Saudi Arabia
Did you know our so-called allies in the middle east, Saudi Arabia, recently beheaded three guys for being gay? Apparently the Saudi queens were calling themselves married and had the gall to try to verbally defend themselves against neighborhood castigation.
The government stepped in and tried, convicted and beheaded them.
In the 70's, my father was a contract negotiator for the U.S. Air Force. He was sent to Saudi Arabia on temporary duty. When he returned, he was freaked out at how brutal Saudi men could be.
If a man got on a bus and a woman was already seated, he would simply grab her by the face and fling her to the floor so he could sit.

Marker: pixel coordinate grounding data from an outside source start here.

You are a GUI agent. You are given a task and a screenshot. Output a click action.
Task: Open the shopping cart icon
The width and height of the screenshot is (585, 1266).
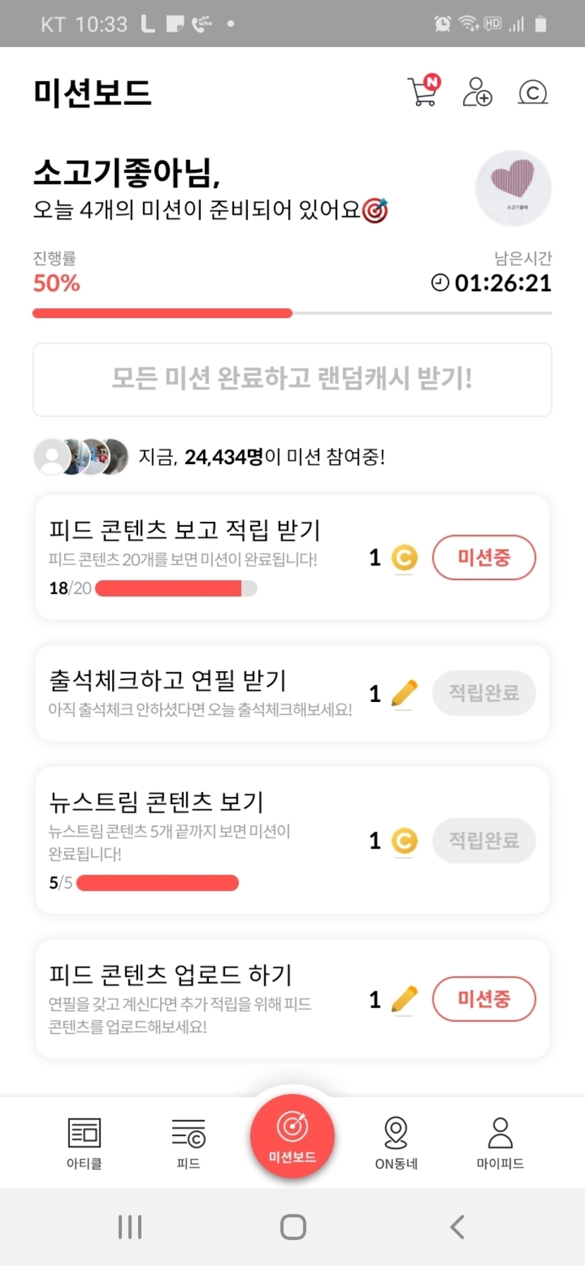coord(423,92)
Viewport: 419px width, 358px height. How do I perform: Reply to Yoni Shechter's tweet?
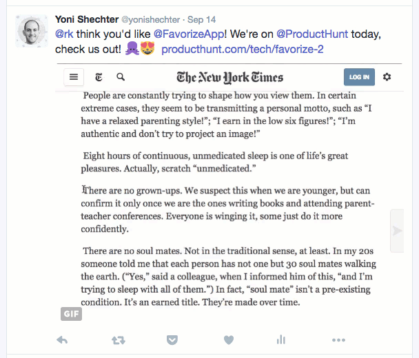[62, 340]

The Saudis don't shake hands because they wipe their asses with their fingers.
When two Saudi businessmen make a deal, it is not uncommon to celebrate the deal by offering one's young son to the other for a bit of man-boy sex.

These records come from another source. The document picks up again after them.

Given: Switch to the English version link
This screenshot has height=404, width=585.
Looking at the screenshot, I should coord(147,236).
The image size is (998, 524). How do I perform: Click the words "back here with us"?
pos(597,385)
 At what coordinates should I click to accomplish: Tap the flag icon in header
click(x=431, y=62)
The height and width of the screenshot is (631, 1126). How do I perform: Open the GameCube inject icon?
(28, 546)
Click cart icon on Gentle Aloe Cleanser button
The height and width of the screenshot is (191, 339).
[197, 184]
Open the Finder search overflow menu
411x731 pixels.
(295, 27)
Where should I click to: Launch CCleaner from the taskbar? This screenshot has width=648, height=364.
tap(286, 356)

I was a reporter during the Persian Gulf war. We sent a female reporter to Saudi to cover it for our newspaper. She had to wear a veil and was not allowed to drive in Saudi, but in Iraq or Iran, she could have driven with her head uncovered.
Osama bin Laden was born in Saudi Arabia, but he left because they were too liberal.
Between U.S. Military presence in Saudi and the new Pizza Hut, bin Laden was convinced Saudi had become Satan's playhouse.
Not for queers it hasn't.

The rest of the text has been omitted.